◆ PROBLEM REQUIREMENTS
Within the material below, transcribe exactly the lines from the one holding "Instruction: Expand the Mängel section" through the one holding "Choose AirPort Card under Network", keeping both ends and skipping the rest.

•••••

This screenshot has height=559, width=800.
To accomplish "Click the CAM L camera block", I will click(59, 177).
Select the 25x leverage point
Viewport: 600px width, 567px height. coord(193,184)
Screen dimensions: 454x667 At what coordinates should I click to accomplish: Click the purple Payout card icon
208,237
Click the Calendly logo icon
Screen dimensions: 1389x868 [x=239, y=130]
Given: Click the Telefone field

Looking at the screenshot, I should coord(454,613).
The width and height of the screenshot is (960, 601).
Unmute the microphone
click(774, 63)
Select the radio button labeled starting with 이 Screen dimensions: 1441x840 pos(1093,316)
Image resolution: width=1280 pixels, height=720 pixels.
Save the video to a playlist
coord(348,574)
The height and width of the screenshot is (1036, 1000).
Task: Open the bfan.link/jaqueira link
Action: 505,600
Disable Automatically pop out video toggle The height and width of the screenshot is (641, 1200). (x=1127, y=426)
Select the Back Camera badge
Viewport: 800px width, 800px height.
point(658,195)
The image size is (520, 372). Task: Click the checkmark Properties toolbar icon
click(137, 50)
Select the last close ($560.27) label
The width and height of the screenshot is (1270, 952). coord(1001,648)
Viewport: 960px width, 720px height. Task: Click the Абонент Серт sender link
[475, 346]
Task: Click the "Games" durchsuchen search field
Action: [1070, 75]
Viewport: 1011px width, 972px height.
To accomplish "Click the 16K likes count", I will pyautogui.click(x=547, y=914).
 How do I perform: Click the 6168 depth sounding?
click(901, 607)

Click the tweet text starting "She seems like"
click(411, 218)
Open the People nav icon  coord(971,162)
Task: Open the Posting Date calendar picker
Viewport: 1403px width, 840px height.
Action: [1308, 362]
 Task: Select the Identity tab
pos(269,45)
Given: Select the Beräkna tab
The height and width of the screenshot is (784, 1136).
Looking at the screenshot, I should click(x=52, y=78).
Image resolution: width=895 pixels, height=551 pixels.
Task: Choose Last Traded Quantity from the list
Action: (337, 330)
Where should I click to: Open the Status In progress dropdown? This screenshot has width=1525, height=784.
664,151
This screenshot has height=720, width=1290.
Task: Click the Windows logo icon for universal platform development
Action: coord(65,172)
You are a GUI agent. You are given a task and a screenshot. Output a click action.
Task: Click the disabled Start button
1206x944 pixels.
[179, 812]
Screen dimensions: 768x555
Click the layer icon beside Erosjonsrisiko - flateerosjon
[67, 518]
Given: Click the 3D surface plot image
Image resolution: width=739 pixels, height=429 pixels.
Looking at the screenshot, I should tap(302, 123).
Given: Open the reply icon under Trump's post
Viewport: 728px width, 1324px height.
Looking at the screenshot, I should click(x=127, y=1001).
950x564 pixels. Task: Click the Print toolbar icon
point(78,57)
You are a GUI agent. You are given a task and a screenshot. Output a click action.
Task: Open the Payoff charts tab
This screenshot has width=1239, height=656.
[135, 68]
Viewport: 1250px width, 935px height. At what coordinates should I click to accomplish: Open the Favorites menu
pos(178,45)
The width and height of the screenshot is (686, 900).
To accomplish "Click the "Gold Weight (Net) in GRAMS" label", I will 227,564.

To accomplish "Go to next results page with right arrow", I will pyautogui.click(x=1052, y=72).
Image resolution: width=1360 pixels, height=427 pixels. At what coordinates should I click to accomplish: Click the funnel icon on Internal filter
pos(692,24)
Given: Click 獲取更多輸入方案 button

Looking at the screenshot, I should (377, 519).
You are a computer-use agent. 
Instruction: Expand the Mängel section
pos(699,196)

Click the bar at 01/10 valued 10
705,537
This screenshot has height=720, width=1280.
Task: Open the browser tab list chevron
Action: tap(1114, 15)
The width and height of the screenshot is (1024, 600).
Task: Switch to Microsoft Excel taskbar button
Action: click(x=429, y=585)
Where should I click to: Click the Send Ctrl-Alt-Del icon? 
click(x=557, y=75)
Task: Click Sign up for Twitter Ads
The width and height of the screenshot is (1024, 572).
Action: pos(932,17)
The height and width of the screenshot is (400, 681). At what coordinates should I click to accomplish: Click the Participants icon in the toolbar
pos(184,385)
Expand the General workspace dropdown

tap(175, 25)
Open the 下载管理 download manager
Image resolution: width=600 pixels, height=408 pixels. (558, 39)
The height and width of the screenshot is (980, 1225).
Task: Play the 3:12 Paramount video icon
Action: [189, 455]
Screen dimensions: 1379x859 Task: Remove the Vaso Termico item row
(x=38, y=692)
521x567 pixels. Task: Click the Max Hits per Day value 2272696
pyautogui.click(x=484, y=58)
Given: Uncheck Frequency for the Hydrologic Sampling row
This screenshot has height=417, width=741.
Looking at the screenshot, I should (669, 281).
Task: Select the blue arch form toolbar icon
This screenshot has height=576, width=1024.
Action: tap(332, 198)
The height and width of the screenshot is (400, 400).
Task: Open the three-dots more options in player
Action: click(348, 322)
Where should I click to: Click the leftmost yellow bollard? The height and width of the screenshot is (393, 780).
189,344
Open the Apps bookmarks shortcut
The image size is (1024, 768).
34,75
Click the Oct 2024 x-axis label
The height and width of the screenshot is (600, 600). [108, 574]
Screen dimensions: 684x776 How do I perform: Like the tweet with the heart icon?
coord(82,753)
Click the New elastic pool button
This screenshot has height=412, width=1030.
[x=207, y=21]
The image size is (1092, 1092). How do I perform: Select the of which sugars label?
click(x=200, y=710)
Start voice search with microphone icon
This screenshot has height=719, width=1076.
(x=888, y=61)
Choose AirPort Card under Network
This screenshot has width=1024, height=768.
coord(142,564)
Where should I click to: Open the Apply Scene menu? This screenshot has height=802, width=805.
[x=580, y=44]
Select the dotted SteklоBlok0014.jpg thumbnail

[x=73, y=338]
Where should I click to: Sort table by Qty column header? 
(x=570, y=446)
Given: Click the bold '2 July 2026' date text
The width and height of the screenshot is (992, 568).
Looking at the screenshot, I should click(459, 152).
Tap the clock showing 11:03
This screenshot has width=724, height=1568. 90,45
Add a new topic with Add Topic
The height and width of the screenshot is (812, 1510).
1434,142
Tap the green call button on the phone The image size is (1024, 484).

•••••

◆ EXERCISE ANSWER
Instruction: Expand the Mängel section
pos(699,196)

Click the bar at 01/10 valued 10
705,537
This screenshot has height=720, width=1280.
Task: Open the browser tab list chevron
Action: tap(1114, 15)
The width and height of the screenshot is (1024, 600).
Task: Switch to Microsoft Excel taskbar button
Action: click(x=429, y=585)
Where should I click to: Click the Send Ctrl-Alt-Del icon? 
click(x=557, y=75)
Task: Click Sign up for Twitter Ads
The width and height of the screenshot is (1024, 572).
Action: pos(932,17)
The height and width of the screenshot is (400, 681). At what coordinates should I click to accomplish: Click the Participants icon in the toolbar
pos(184,385)
Expand the General workspace dropdown

tap(175, 25)
Open the 下载管理 download manager
Image resolution: width=600 pixels, height=408 pixels. (558, 39)
The height and width of the screenshot is (980, 1225).
Task: Play the 3:12 Paramount video icon
Action: [189, 455]
Screen dimensions: 1379x859 Task: Remove the Vaso Termico item row
(x=38, y=692)
521x567 pixels. Task: Click the Max Hits per Day value 2272696
pyautogui.click(x=484, y=58)
Given: Uncheck Frequency for the Hydrologic Sampling row
This screenshot has height=417, width=741.
Looking at the screenshot, I should (669, 281).
Task: Select the blue arch form toolbar icon
This screenshot has height=576, width=1024.
Action: tap(332, 198)
The height and width of the screenshot is (400, 400).
Task: Open the three-dots more options in player
Action: click(348, 322)
Where should I click to: Click the leftmost yellow bollard? The height and width of the screenshot is (393, 780).
189,344
Open the Apps bookmarks shortcut
The image size is (1024, 768).
34,75
Click the Oct 2024 x-axis label
The height and width of the screenshot is (600, 600). [108, 574]
Screen dimensions: 684x776 How do I perform: Like the tweet with the heart icon?
coord(82,753)
Click the New elastic pool button
This screenshot has height=412, width=1030.
[x=207, y=21]
The image size is (1092, 1092). How do I perform: Select the of which sugars label?
click(x=200, y=710)
Start voice search with microphone icon
This screenshot has height=719, width=1076.
(x=888, y=61)
Choose AirPort Card under Network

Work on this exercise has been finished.